# To do:
Reprint each record exactly. Pictures are not reprinted.

[Dataset entries]
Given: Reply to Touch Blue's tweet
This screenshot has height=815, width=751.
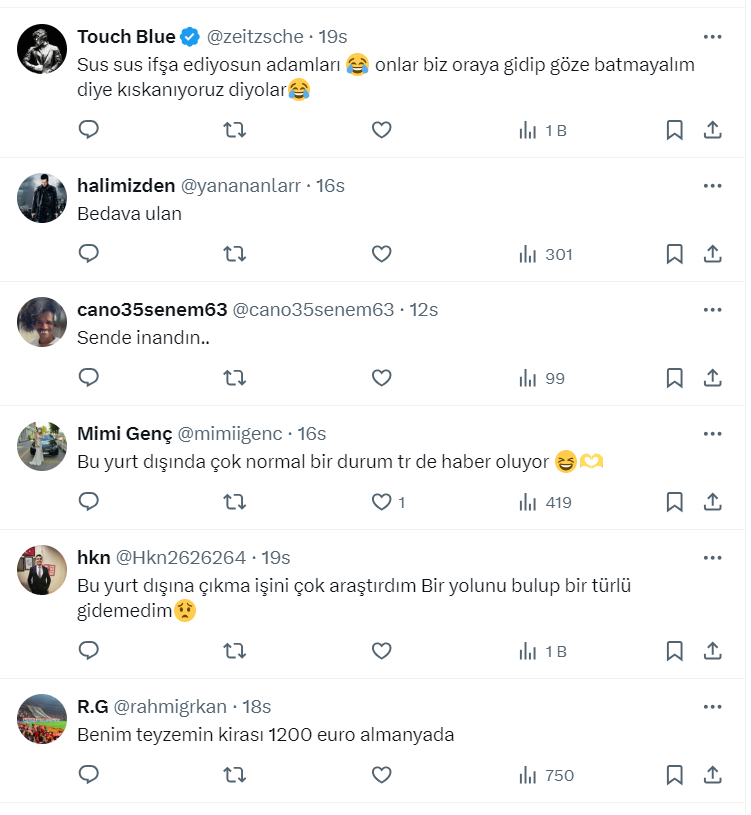Looking at the screenshot, I should point(89,130).
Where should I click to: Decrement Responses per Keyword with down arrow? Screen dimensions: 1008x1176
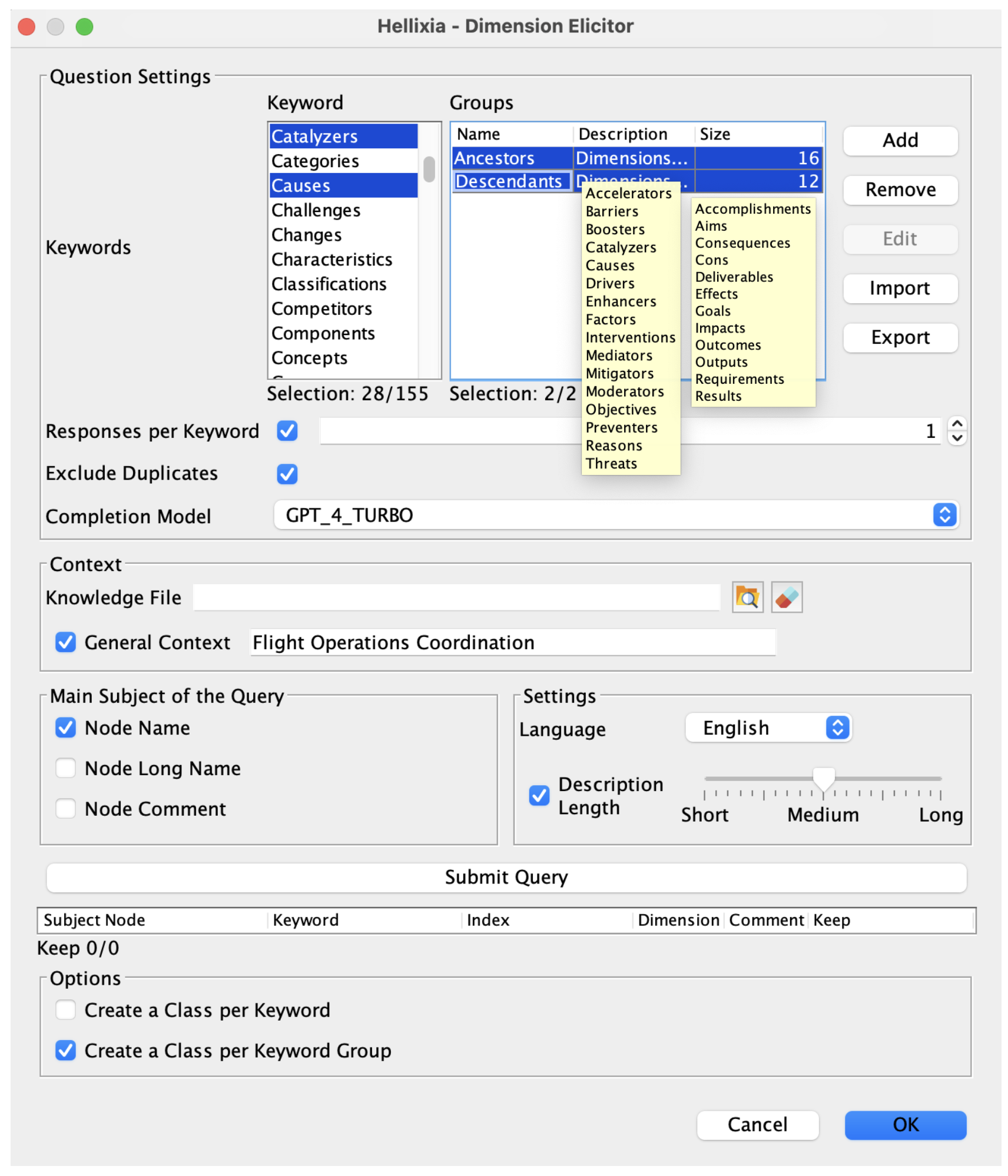click(x=957, y=438)

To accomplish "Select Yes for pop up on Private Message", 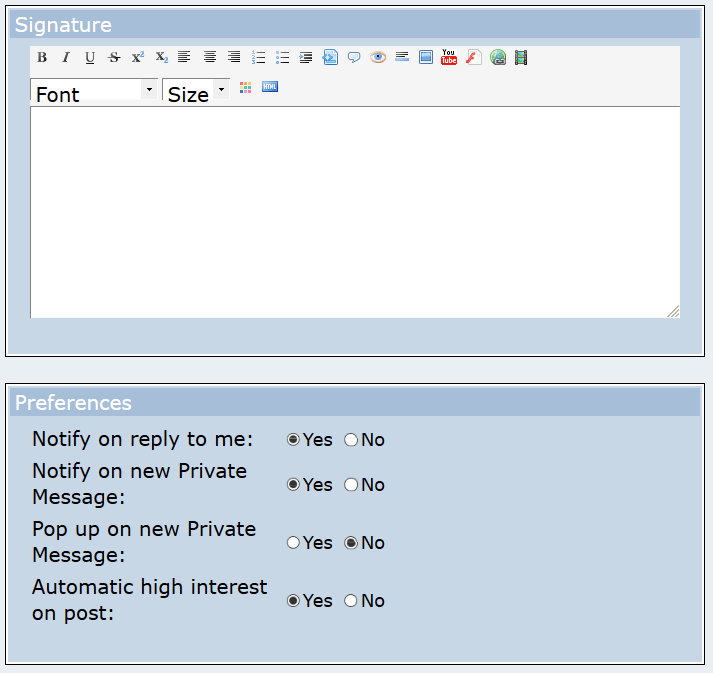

# Answer to this exercise:
Given: Reply to Touch Blue's tweet
This screenshot has height=815, width=751.
Looking at the screenshot, I should point(89,130).
Where should I click to: Decrement Responses per Keyword with down arrow? Screen dimensions: 1008x1176
click(x=957, y=438)

To accomplish "Select Yes for pop up on Private Message", 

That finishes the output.